(WRITTEN EXERCISE):
Reproduce the material verbatim, from the line containing "You are a computer-use agent. Screen" through the line containing "click(190, 333)", including both of those lines. Omit the pictures from your reproduction.

(STORED ROWS):
- - - - -

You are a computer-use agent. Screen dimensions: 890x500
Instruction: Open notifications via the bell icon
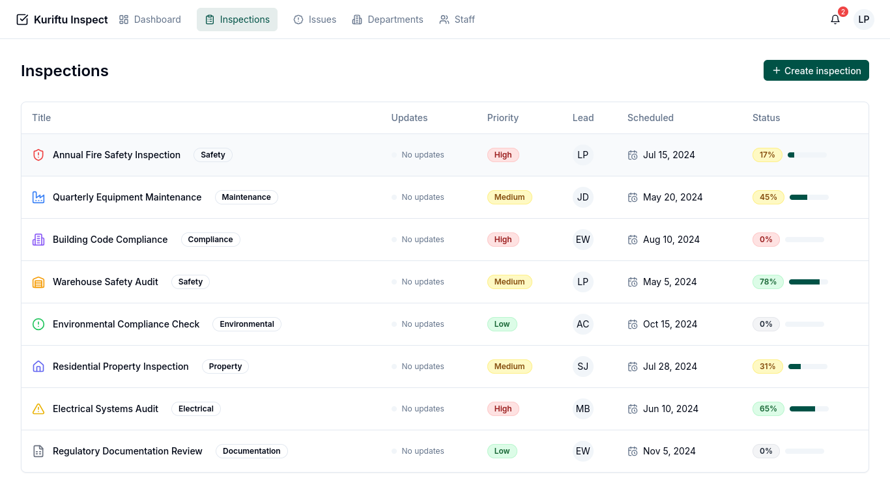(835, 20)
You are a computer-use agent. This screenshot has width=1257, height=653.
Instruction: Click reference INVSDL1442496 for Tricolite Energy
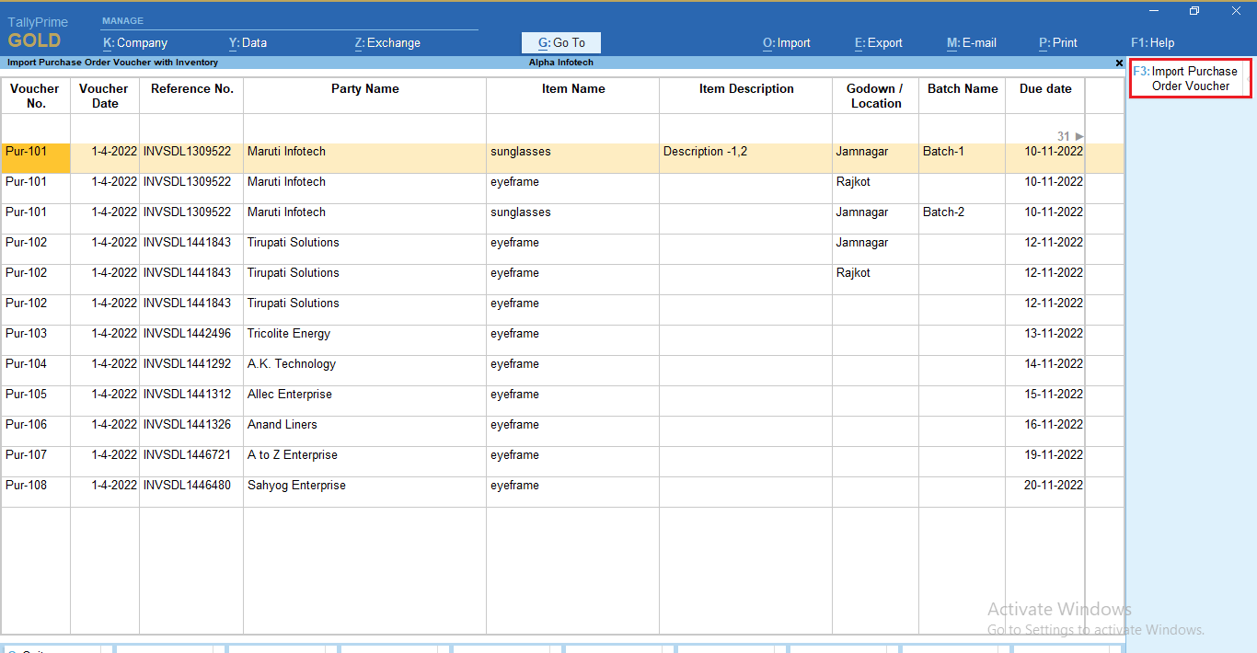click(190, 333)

- - - - -

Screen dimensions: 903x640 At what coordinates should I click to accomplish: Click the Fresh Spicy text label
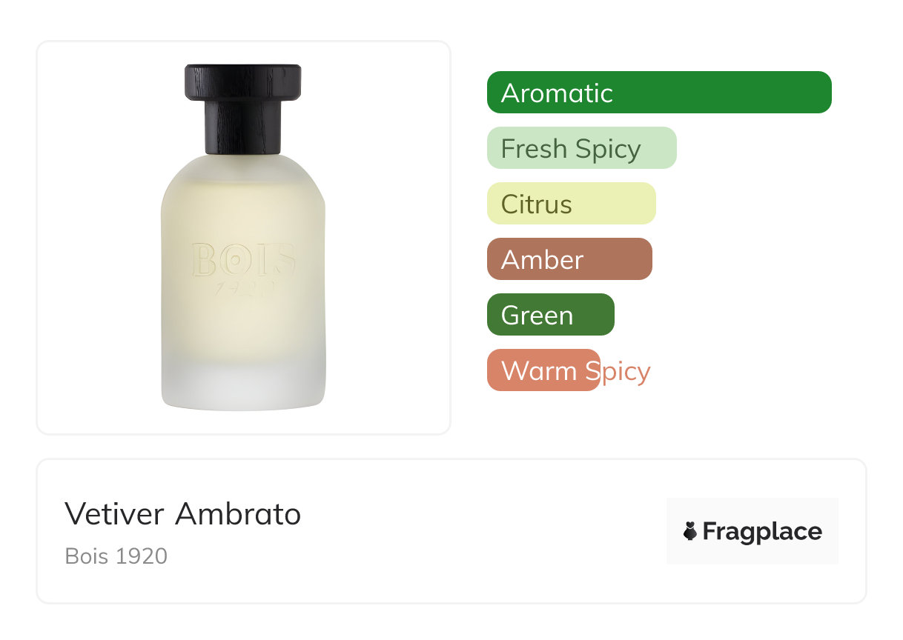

- - - - -

(EXERCISE OUTPUT):
You are a computer-use agent. Screen dimensions: 890x500
Instruction: Open notifications via the bell icon
(835, 20)
You are a computer-use agent. This screenshot has width=1257, height=653.
Instruction: Click reference INVSDL1442496 for Tricolite Energy
click(190, 333)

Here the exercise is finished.